One Month Review:
How my lifts have progressed so far this past month.
Squats up 75lbs from 115x5 to 190x5
Bench Press up 40lbs from 100x5 to 140x5
Deadlift up 60lbs from 135x5 to 195x5
Standing Press up 20lbs from 75x5 to 95x5
Barbell Row up 25lbs from 85x5 to 110x5
I'm very pleased with this program. My diet has been off the last 5 days or so since I have been sick. But I have not missed a workout so far despite that. I estimate I've gained 2.5-3 pounds over the past month. I need to start keeping a food log, my goal is 3000-3200 calories a day but I know I've been missing it. I think the key is getting in the calories early in the day.
Very pleased with the lifts, I feel like most of the gains have come from the consistency of the training coupled with nervous system adaptation the the excercise. I was focused on my form on every lift. I'll most likely stall on the standing presses first, but deadlifts I feel I could increase to 300lbs within 4-6 months.
During the last 12 workouts at golds I saw one person do two sets of squats, and not a single person do deadlifts or rows. I recently read about an 80/20 rule, where 80 percent of your training should be compound lifts and 20 percent should be accessory excercises. However at my gym, most guys are doing concentration curls, tricep pressdowns, and curling at the squat rack Are there really this many clueless guys out there?
And when will women realize that they aren't going to have a killer body from just doing an hour of solid state cardio? And are the trainers knowledgeable or are they just catering to the expectations of their clients? I've witnessed maybe a dozen personal training sessions and the trainers have them doing tri-kickbacks and curls.

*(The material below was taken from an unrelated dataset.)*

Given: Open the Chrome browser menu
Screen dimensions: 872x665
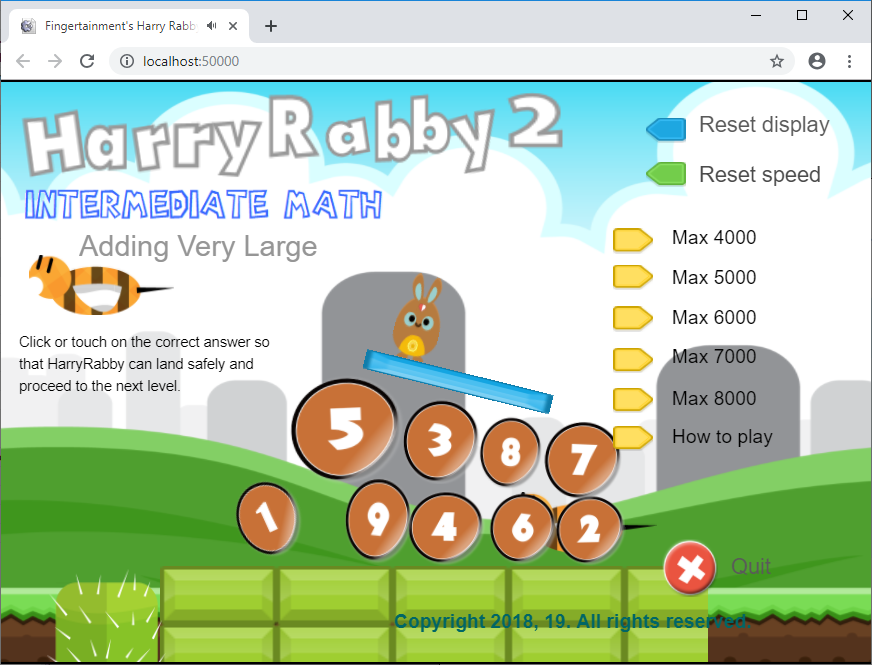Looking at the screenshot, I should pos(849,61).
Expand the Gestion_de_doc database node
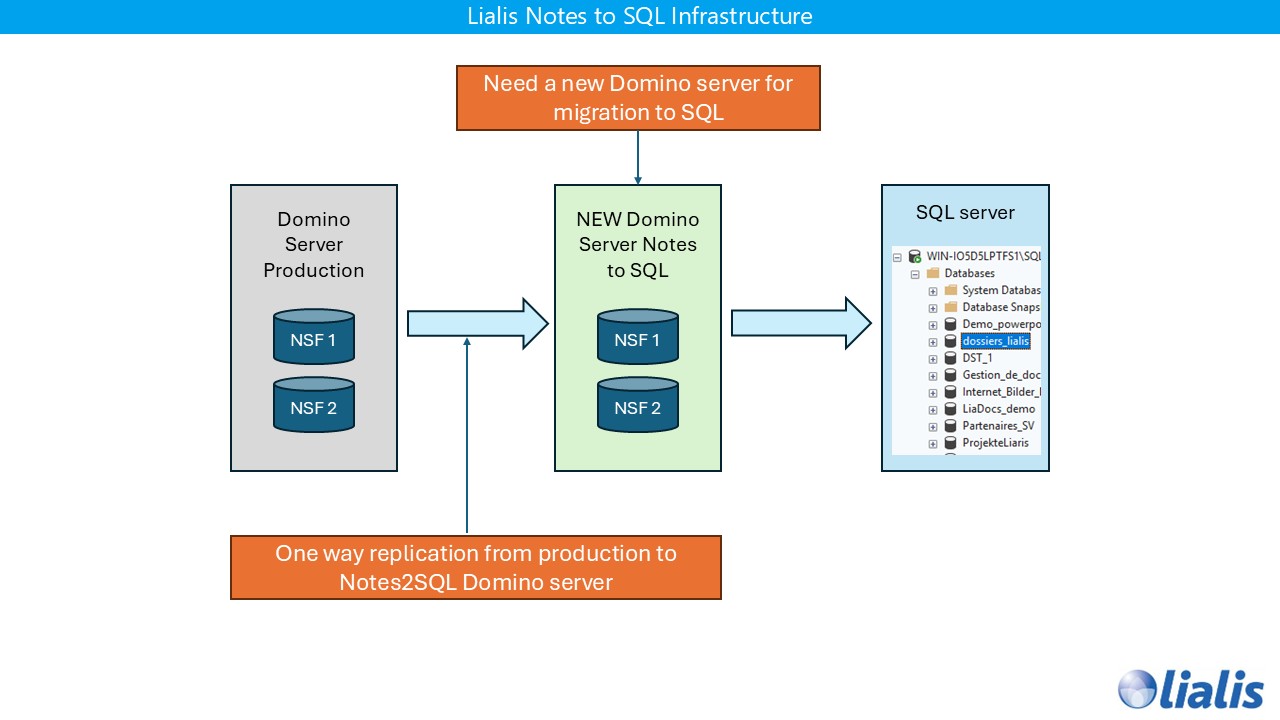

Am I right or wrong when I say that no matter what your fitness goal is (with the exception of a high level athlete training for a specific sport, read: .1 percent of the population), that if you get stronger, the results you seek will follow?
Week 5 - Workout 1
Today's workout was squat, standing press, rows:
squats up 5lbs - 190x5, 190x5, 190x5
standing press remained at 95, but this time I got all my reps - 95x5, 95x5, 95x5
rows increased by 5lbs - 110x5, 110x5, 110x5
Well that was all long and rambly, I'm out.